In Search of Bald Eagles

July 7, 2015

My boss gave me an seemingly easy job.  "Go find our three breeding pair of bald eagles and see if they have young." Two of these pairs are along the route of my bluebird trail so it seemed like a no brainer.

I personally call the eagles, the Idlewild Eagles, because they have a nest near that spot on Lower Lake, Upper Lake Eagles, and Culver Pond Eagles, again named for their locations.

I haven't made it to Culver Pond yet because I need a truck, which means I need to go after work or on the weekends - we are vehicle poor here- and also need someone to be here to call for help, if needed.

I thought I knew exactly where the Idlewild bald eagles are nesting across from my Bluebird Box16W.

The tree seems to have two nests in it


But maybe not.

A tree further to the left of the one in the first picture

And they mostly just sit - sometimes for the 30 - 40 minutes I watch them.  But the other day, I heard crows behind the nest and one eagle went on a little flight that looked like the kind of flights they do when protecting an active nest. But I've seen no feeding, and no babies.


The Upper Lake Eagles are even harder to see.  They have one nest where it is easy to observe from the road.  But they are using a nest in the last group of Engelmann Spruce along Upper Lake  - near the southeastern end.  I spent about an hour just observing and did find the parents.  But no nest and no young were visible.  So I decided to hike in and find the nest.

The Upper Lake eagles have a nest in this patch of trees

Almost as soon as I left the car, and before I found a way through the strip of willows, a bald eagle came flying at me, screaming.  It continued to either fly or sit in the top of a tree and curse me.  Finally, a few hours later, its mate joined in the yelling. But even though I wove back and forth through the area, I never could see the nest.  But I had a wonderful morning walking through forest, meadow, and marsh and having to jump little streams or backtrack for larger ones.


An unhappy bird

I found a nice game trail through the willows. And I was calling to any bears
and had my bear spray. 


Curse you, woman.  Get off my property!

Almost stepped in this lovely little pool

Liatris likes marshy places - these are almost at the end of their bloom

Some parts looked like Goldilocks' woods


Many of the trees had bases about a foot high, made of leftover
pieces of pinecone - left behind by the numerous squirrels in the area

I scared a squirrel away from his dinner

You can't see me

One of several streams I crossed

He's STILL mad at me and now so was his mate

Indian paintbrush was blooming heavily in places

A view of Upper Lake as I was walking out

This eagle watched me leave, still yelling

I'm sure these guys have an active nest. I'll keep watching for fledglings.

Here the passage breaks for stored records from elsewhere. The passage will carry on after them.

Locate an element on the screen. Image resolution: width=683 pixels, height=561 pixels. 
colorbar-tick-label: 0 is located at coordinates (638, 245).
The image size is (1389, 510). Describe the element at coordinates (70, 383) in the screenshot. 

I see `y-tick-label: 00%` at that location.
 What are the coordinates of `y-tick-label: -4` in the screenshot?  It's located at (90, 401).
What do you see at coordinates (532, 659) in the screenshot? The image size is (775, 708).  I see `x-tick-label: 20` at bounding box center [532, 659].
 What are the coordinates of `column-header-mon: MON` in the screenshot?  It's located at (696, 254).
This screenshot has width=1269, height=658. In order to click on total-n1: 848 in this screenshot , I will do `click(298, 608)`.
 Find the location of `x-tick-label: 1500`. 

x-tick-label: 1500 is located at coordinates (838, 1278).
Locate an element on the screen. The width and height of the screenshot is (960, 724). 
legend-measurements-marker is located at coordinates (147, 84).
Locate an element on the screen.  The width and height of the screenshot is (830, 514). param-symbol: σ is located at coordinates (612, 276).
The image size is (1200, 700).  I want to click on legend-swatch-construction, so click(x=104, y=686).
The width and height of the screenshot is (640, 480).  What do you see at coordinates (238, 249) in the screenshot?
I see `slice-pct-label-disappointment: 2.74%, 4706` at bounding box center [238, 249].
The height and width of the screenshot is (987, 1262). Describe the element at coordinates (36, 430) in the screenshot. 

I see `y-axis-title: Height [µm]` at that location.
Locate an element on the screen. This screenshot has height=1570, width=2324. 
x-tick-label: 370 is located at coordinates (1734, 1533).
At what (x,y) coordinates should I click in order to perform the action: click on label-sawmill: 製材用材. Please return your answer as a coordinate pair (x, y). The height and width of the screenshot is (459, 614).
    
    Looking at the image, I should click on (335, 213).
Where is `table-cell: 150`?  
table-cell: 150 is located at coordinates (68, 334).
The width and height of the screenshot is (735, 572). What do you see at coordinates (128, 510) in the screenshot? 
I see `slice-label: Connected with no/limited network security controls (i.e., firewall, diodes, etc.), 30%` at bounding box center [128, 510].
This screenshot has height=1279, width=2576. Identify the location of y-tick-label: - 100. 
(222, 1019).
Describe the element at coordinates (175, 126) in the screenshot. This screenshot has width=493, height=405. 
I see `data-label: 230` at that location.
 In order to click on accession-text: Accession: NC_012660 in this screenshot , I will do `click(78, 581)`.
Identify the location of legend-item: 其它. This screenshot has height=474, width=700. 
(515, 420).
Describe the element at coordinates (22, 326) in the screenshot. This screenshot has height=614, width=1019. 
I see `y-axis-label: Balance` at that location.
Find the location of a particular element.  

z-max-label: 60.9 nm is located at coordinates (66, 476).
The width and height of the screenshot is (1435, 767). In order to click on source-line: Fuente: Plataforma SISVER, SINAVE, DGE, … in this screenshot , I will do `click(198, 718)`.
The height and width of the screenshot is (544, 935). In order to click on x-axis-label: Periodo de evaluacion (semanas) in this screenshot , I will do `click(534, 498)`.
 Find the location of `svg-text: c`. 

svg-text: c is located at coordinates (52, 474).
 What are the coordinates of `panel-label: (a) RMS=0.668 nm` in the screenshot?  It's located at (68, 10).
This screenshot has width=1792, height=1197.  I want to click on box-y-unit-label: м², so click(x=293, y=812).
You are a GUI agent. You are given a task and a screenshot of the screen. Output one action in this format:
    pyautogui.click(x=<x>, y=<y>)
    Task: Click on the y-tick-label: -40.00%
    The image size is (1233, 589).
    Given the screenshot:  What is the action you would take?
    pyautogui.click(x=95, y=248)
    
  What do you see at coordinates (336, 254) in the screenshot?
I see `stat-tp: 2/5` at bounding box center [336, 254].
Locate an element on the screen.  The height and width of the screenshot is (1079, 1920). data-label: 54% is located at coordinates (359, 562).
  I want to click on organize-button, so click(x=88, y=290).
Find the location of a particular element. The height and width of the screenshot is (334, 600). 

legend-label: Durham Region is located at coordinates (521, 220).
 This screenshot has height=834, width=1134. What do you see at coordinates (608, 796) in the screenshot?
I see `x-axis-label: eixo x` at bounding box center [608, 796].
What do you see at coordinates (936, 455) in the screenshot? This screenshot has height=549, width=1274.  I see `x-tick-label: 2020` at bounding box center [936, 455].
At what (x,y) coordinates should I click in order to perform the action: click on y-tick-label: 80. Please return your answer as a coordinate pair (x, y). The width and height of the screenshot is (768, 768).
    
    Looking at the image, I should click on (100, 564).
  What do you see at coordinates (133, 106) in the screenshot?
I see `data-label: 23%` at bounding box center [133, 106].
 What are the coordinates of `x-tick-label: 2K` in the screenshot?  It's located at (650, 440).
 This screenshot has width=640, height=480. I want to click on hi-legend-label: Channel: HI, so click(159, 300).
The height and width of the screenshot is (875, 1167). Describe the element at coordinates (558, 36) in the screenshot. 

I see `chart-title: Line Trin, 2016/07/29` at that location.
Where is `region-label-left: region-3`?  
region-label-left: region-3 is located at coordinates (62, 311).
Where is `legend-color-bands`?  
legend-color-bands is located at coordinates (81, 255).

On the personal front, friends have just left from meeting me in Yellowstone for four days.  I'm working four or five hard and long days, then taking off to play with another friend next weekend. Last week, I only worked Friday and Saturday so  I am working more hours to catch up.  While helping Jim with fencing, I got to see a brief glimpse of the back end of a baby moose. And one of my tree swallow parents managed to raise EIGHT babies - they will fledge in the next few days. Life is excellent.